И теперь каждое утро, как только просыпались, они говорили: "Университет, ты готова дальше?". Они меня называли "Наш Университет". Относились ко мне хорошо и даже нежно. Особенно их волновало то, что я еще не жила ни с одним мужчиной. Больше всего - шестнадцатилетнюю. Она говорила мне: "Как же так? Тебе 24 года, а у тебя мужика не было?". Это ее совершенно потрясало: "Как ты живешь на свете!". Они даже пытались подкармливать меня, отнимали еду у переселенцев. Но я от такой еды отказывалась.

Вот такая была их психология.

В это время опять появился нормировщик звать на работу в швейную мастерскую. Рады не было, и я, естественно, сразу пошла работать. В мастерской женщины на швейных машинках шили кальсоны, вернее ста-

 

- 140 -

вили заплаты. А я за ними убирала. Когда я уходила на работу, "мокрушницы" очень возмущались: "Ну что на них работать! Что ты ходишь?". Я что-то вякала в ответ о воздухе, о смене обстановки. Что удивительно, что и из бытовиков мало было желающих работать. Хотя все они такие трудолюбивые. А может быть неудивительно, может быть, они были обижены на власть. Из эстонок и Западных украинок никто не ходил. Они, наверное, еще и боялись хоть на минуту оторваться от своих семей. А я как идиотка ходила. Когда вызывали на работу, я всегда ходила. Раза три ходила. Водили под конвоем. Когда я возвращалась с работы, меня радостно встречали "мокрушницы": "Университет, давай толкай, что дальше было".

● **Исходные данные**:

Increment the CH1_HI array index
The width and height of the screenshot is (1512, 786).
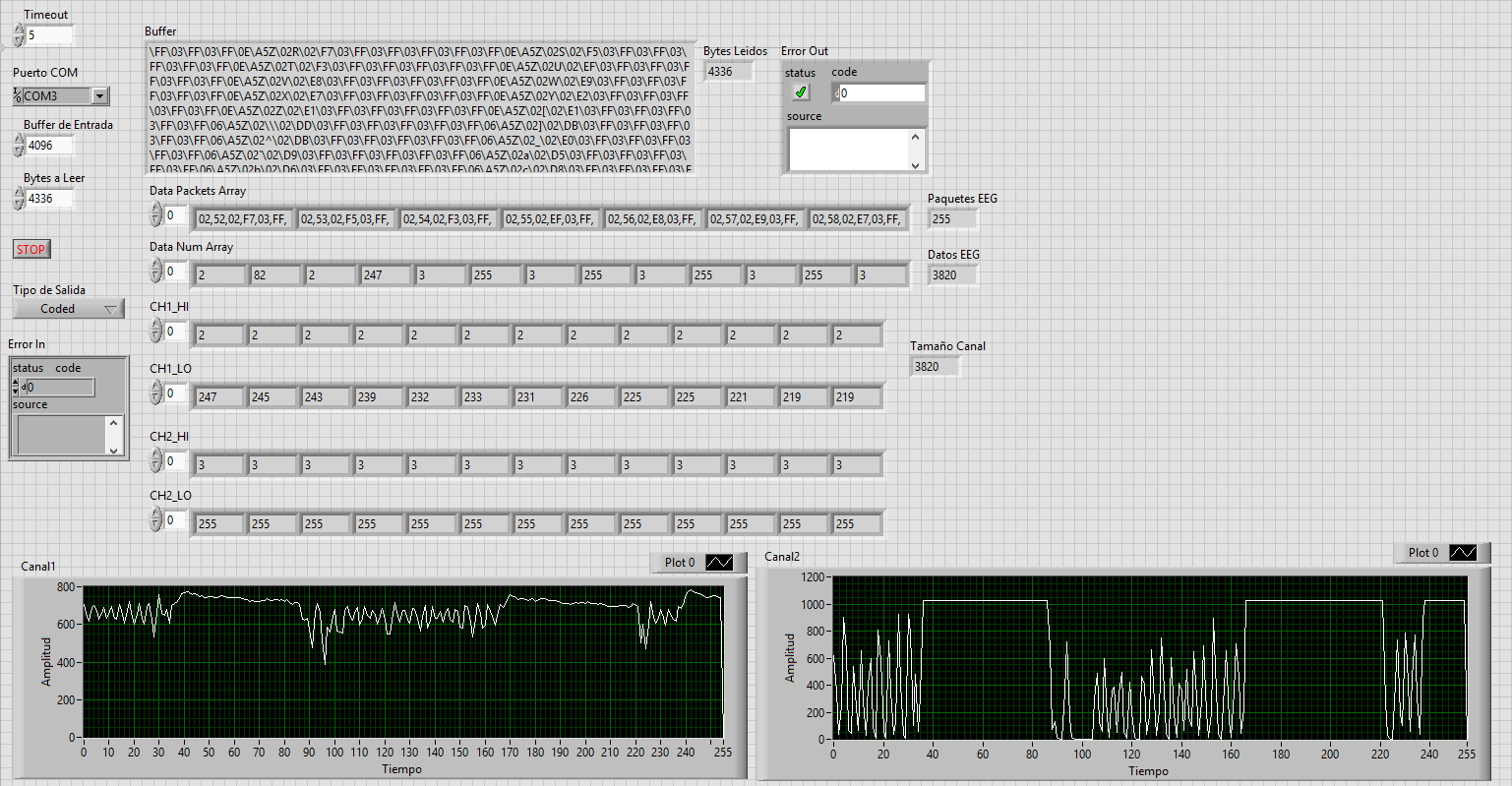point(154,325)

● **Что нужно сделать**:
**1)** Ответьте на вопросы по тексту о прозвище «Университет»:
(а) Сколько лет было рассказчице?
(б) Кто пришел звать рассказчицу на работу в швейную мастерскую?
(в) Как водили на работу?
**2)** Подхватите текст о прозвище «Университет» и продолжите его после последнего приведенного предложения.

● **Ответы по порядку**:
**1)**
(а) Рассказчице было 24 года.
(б) Звать на работу пришел нормировщик.
(в) На работу водили под конвоем.

**2)**
С "мокрушницами" связана еще одна история. Однажды нас повели мыться в баню. Почему-то ночью. Баня была в мужском лагере. Вернее душевая. Да и душа на самом деле не было. Были трубы, но без рожков. И из этих труб лилась вода. И не лилась, а еле капала. Труб мало, а нас человек двести. Человек шесть под такой еле капающей трубой набивалось. Я тоже к какой-то из этих шестерок пристроилась. Смотрю, мои "мокрушницы" каждая под отдельной трубой стоят. Их же боятся, не лезут к ним. Ну, я считаю, что раз я их "университет", то пристроюсь к кому-нибудь из них. Думаю - не прогонят. Подошла к самой младшей. Она смотрит на меня удивленно и говорит: "Ты знаешь, что у меня сифилис? Ты не боишься?" А я и не знала тогда, как он передается. "Ну и что? - говорю. - Я ничего не боюсь". Она посмотрела на меня удивленно и ушла к другой. Я осталась одна. И тут же ко мне подвалили другие женщины. Но "мокрушницы" сразу наведи порядок: "Это мы Университету дали, а не вам". Женщин они разогнали, и я под этими каплями помылась одна. За все время, что я была на Куйбышевской пересылке, в баню нас водили только один раз. На оправку нас выводили два раза в день. Утром и вечером. Тогда же выносили и параши. Уборная была за мужским бараком. Длинное каменное здание. В цементном полу дырки, Были водопроводные трубы с кранами. Здесь не было такой дисциплины, как на Лубянке. Спокойно успевали помыться, что-то постирать, подмыть младенцев. Минут сорок, не меньше длилась эта прогулка. Именно, прогулка, так как настоящих прогулок днем не давали. Даже ребятишек не выпускали во двор, целый день они толкались в камере.

Кормили два раза в день. Хлеб почему-то выдавали в 5 часов утра. Пайка - грамм четыреста. Черное слипшееся тесто. Есть было невозмож-

 

- 141 -

но. Отламывали корку, а слипшуюся мякоть клали подсушиваться на плоские решетки окна. Хлеб крали, но у меня не пропадал - боялись моих "мокрушниц". Чем кормили, не помню точно. Какую-то кашу дикую давали, еще что-то. Дрянь какая-то. Переселенцы были на собственном довольствии. Наверное, оставалось еще то, что сумели захватить с собой из дома.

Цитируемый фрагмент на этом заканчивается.